- _Given exercise A_
Answer these from the forum post below about the Wireguard crash, one line each:
(i) What change did the poster make to break the tunnel configuration?
(ii) At what point did the firewall first crash?
(iii) What did the poster plug in to see what was going on?
- _Given exercise B_
Please list every software product or operating system named in the forum post below.

*** Text shown ***

Repeated crash/reboot when Wireguard port number is wrong

Started by CosmicRay, May 06, 2020, 02:43:14 PM

Previous topic - Next topic
Hi folks,

This morning, I wanted to test my opnsense firewall's failback procedures when my Wireguard tunnel goes down.  To do this, I edited the peer configuration for the Wireguard tunnel and added 1 to the remote port number, breaking the configuration.

My test was all good, and when I went to set the port number back, the firewall crashed.

It rebooted, and from then on, its uptime would be measured in minutes, followed by another crash.

I eventually went over to it and plugged in a VGA monitor to see what was going on, since there was nothing in the logs.  Immediately before the crash, a ton of bold text flowed by really fast.  Some sort of kernel crash messages perhaps?  I don't know where to find these on FreeBSD.

*** Data listing ***

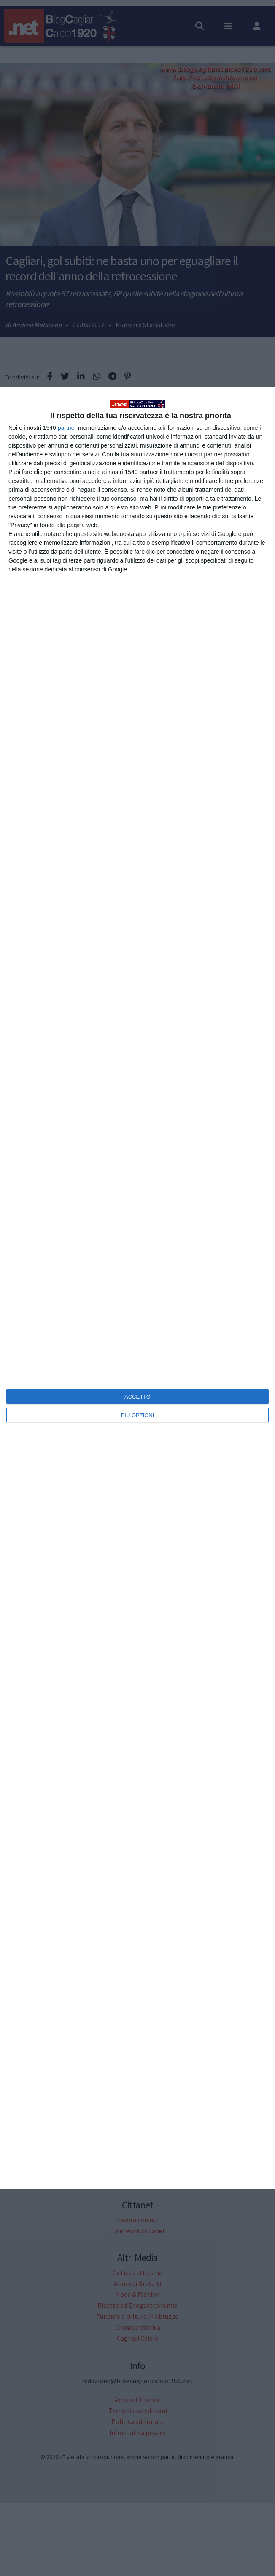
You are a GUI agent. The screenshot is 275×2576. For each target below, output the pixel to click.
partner (67, 428)
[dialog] (137, 1288)
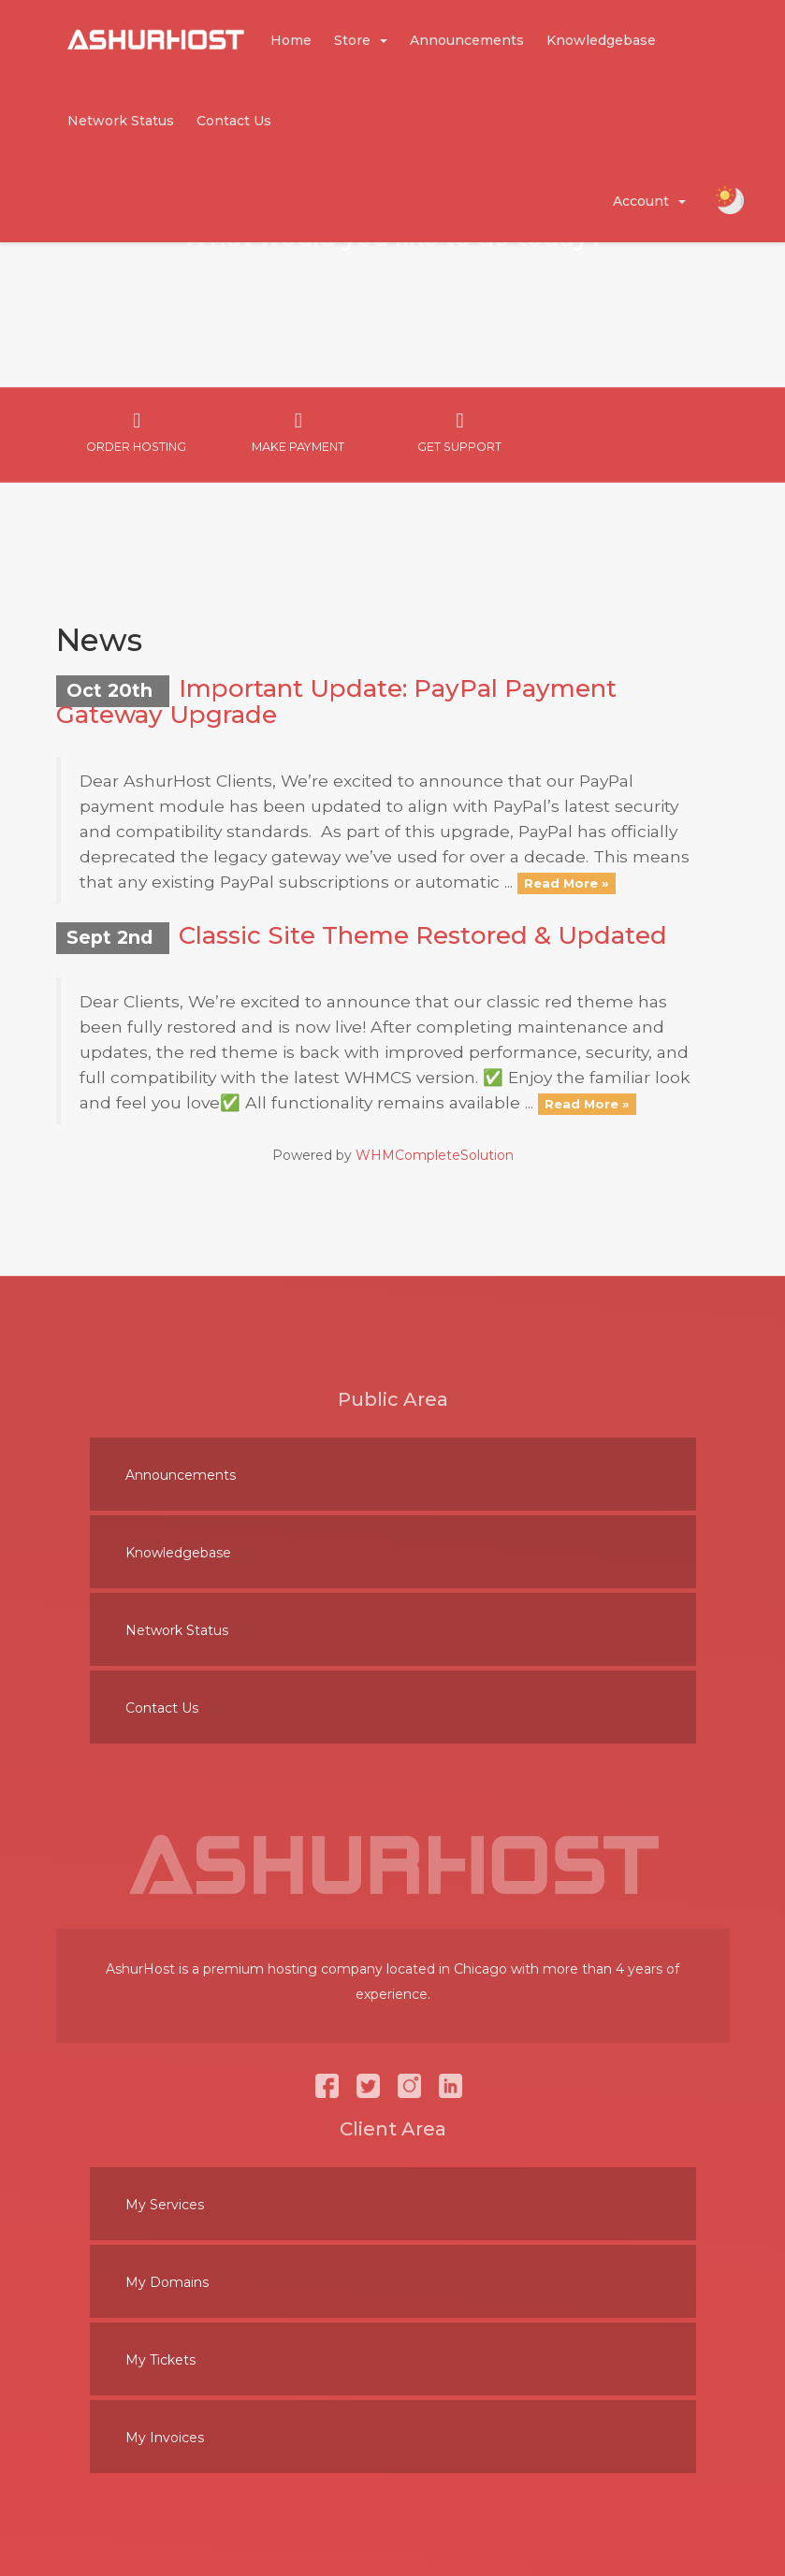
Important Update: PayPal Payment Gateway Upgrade (336, 702)
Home (291, 40)
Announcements (467, 40)
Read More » (566, 883)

***

- _Final answer A_
(i) Added 1 to the remote port number in the Wireguard tunnel's peer configuration.
(ii) When the poster went to set the port number back.
(iii) A VGA monitor.

- _Final answer B_
opnsense
Wireguard
FreeBSD